## About this task
When you reach the line containing "You are a computer-use", begin reproducing the material exactly, stop after the line containing "The width and", and leave out any pictures along the way.
===== Material to process
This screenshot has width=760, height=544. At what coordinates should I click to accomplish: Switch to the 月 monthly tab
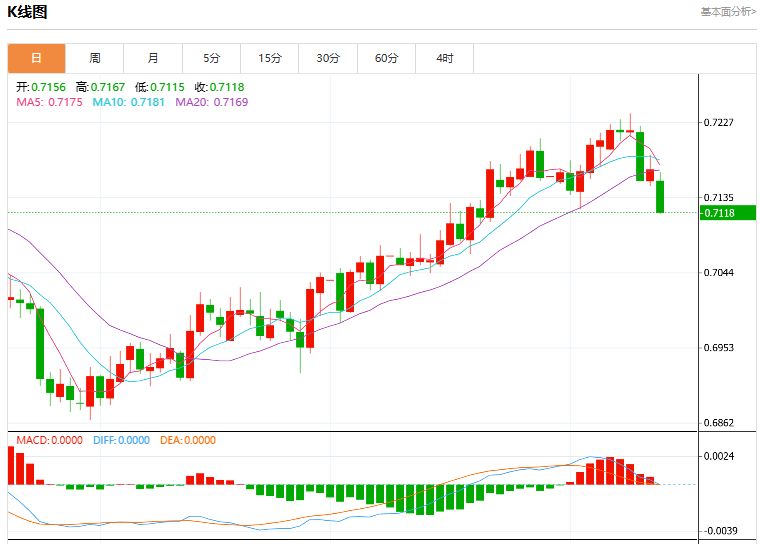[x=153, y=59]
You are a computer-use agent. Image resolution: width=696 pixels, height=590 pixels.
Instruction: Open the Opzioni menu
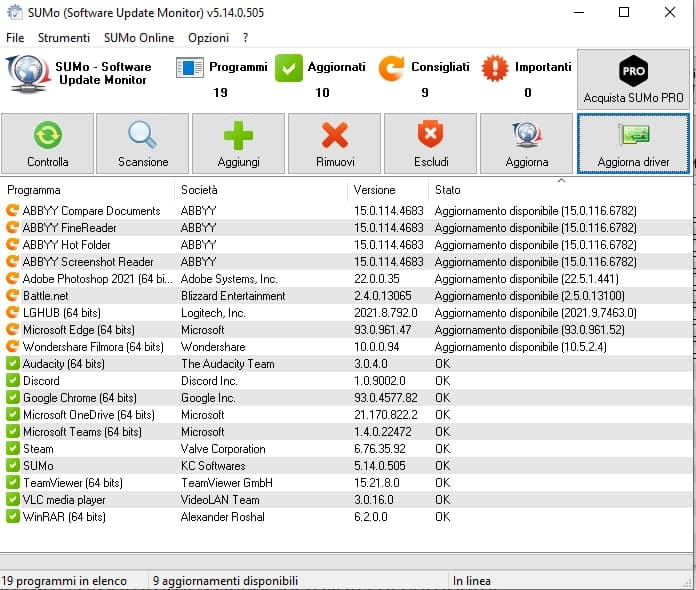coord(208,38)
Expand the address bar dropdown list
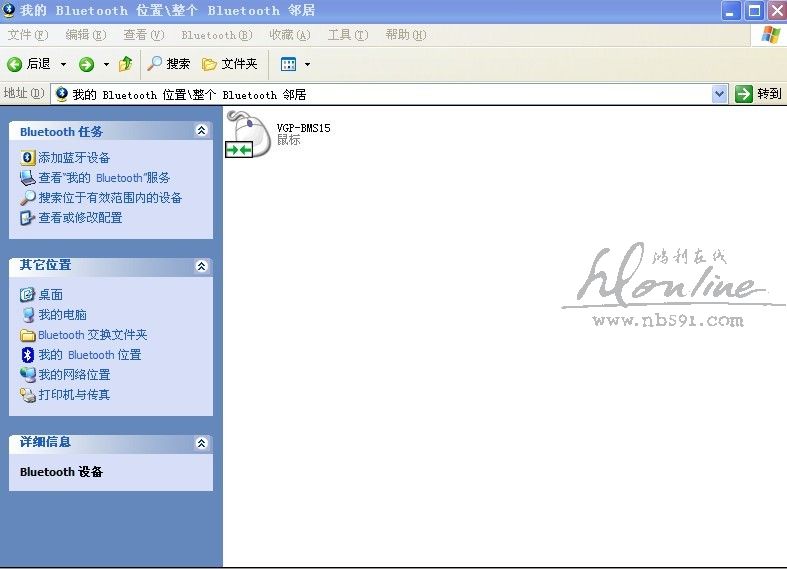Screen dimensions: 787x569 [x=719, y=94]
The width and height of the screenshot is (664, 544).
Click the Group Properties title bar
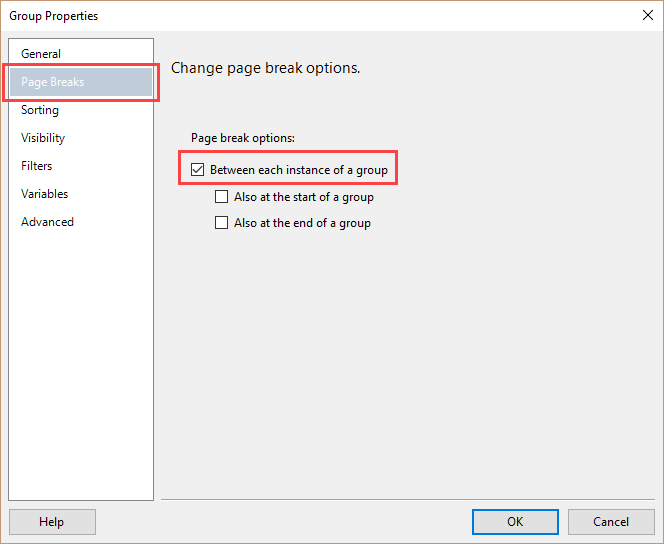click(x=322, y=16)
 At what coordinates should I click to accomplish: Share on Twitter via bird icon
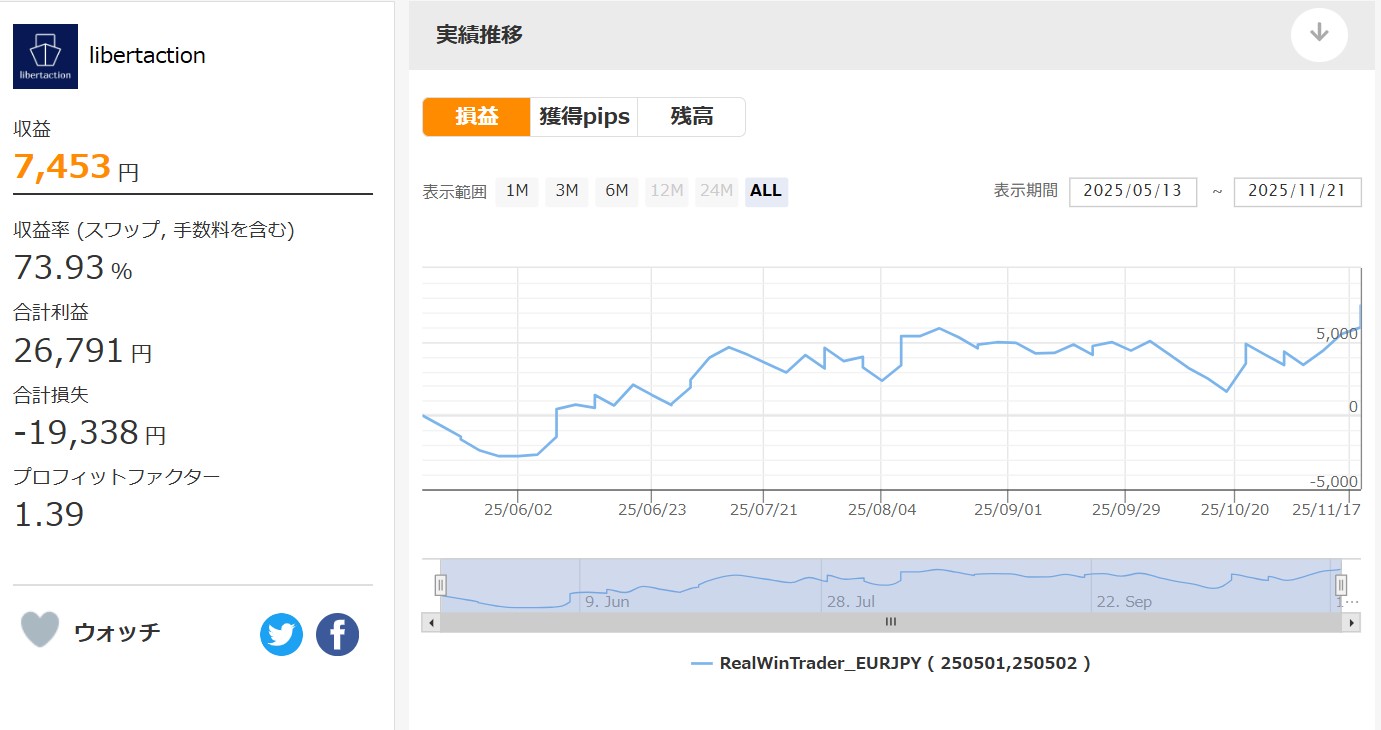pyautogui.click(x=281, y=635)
==========
===== Material to process
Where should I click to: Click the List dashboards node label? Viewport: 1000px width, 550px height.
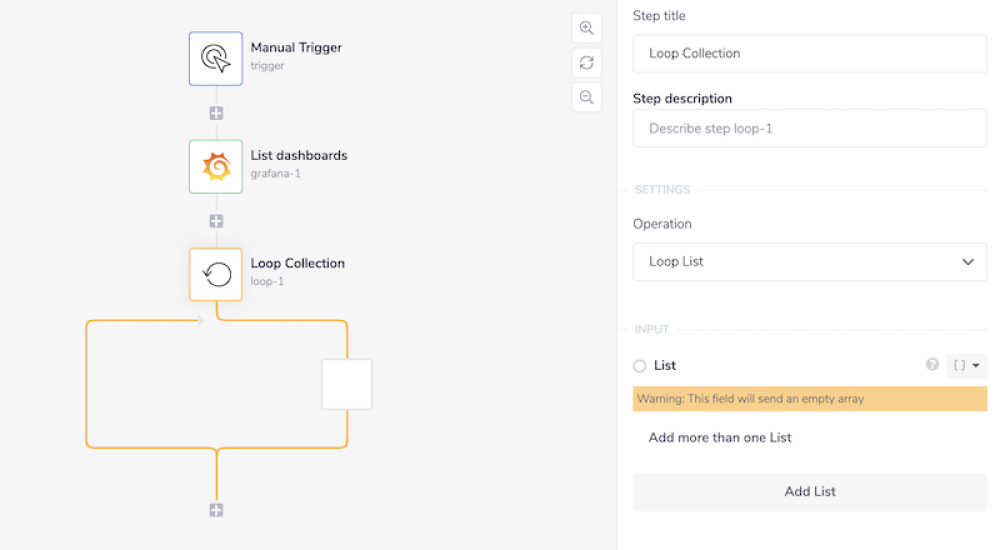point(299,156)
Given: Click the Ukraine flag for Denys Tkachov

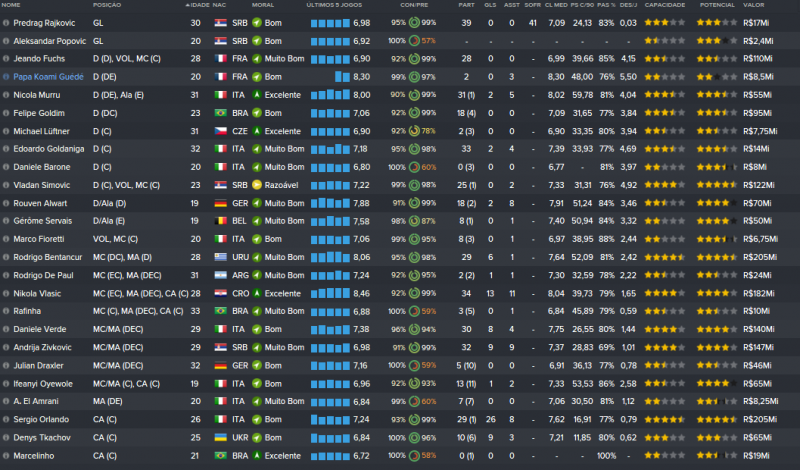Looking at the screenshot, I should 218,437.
==========
## Task answer
You are a computer-use agent. Image resolution: width=696 pixels, height=590 pixels.
Instruction: Open the Opzioni menu
coord(208,38)
Expand the address bar dropdown list
Screen dimensions: 787x569 [x=719, y=94]
The width and height of the screenshot is (664, 544).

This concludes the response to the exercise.